Patience
Assis sur une banquise en bois humide au bord de l'océan, je sors une petite flasque de souvenirs dont je bois quelques lampées mémorielles. Elles pétillent de bulles souvenirs projetant des joies passées sur l'écran flou de mon cortex.
Ce matin, à 48° de latitude nord, le regard fixé sur une ligne de houle, je me demande quelle est la couleur de la patience ? Mauve comme un taxi irlandais ou laquée du rouge des matins glacés de l'Empire du Milieu.
Elle est toboggan de minutes sur lequel glisser lentement au rythme du lourd balancier de la comtoise enracinée dans le parquet ciré.
Car, l'attente, mariée à la patience, peut durer des lustres, immobile, hiératique statue engravée en ronde bosse dans la brume d'aurore.
Artriste de rue, je pars danser de larmes en attendant les confetti et les trompettes de la renommée. Et ce soir, incrédule sur mon fil, sous un ciel piqué d'étoiles, je déambule en funambule noctambule
Entre chien et loup, des mômes, de tout jeunes garçons coiffeurs, bolcheviques par capillarité, me lancent, pour tuer mon équilibre, des hosties qui fendent l'air comme des frisbee effilés.
En suspension sur mon fil, surplombant les doutes et les peurs de l'Humanité, je me refuse à leur faire une Cène, et continue mon chemin aérien.
Plus loin, les pieds revenus sur terre, je croise un chat siamois, digne, avec cet air d'arrogance propre aux aristocrates, fussent-ils de lignée féline.

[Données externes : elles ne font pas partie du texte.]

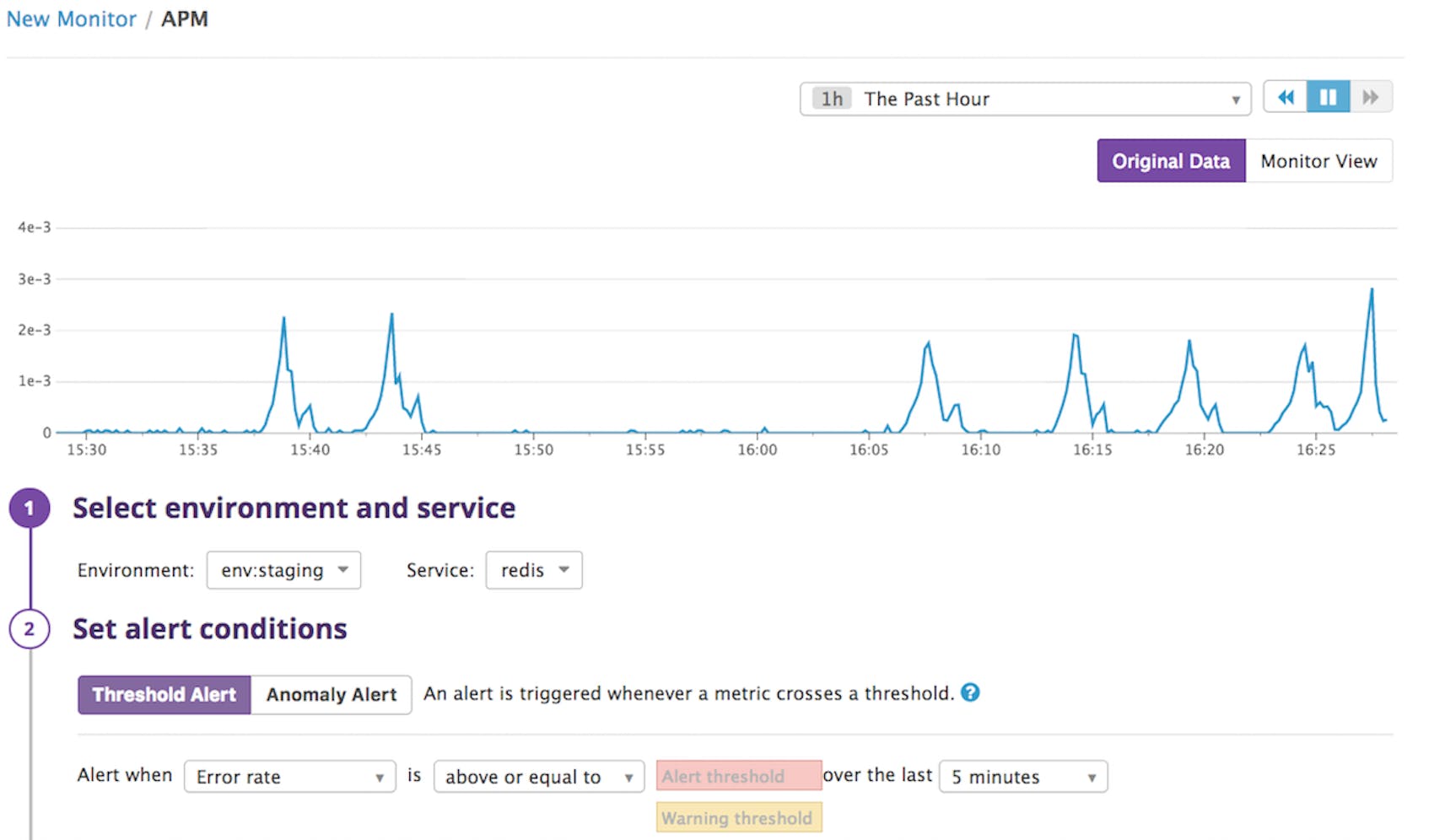Open the Environment dropdown showing env:staging
This screenshot has height=840, width=1429.
(283, 570)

Il me toise de ses amandes glaçantes et m'interpelle d'une voix hautaine et sifflante.
- « Tu n'es qu'un pauvre rêve qui se balance dans le ciel. Ta patience est vaine. »
Je n'aime pas l'idée qu'un félidé puisse me blesser et encore moins briser mes espérances.
Je gravis le chemin de la falaise, levant un aérosol de poussière de latérite à chacun de mes pas. Au sommet je m'assied dans un carré d'herbe peignée par le vent du large. Ouvrant les pans de ma veste je libère ma patience pour qu'elle s'inspire de l'horizon, respire le large empli d'embruns et d'espérance.
Et là, tous les deux, tels deux vieux amants, guettant l'horizon comme chaque matin, nous regardons le temps couler de source et ses cristaux sculpter des nuages.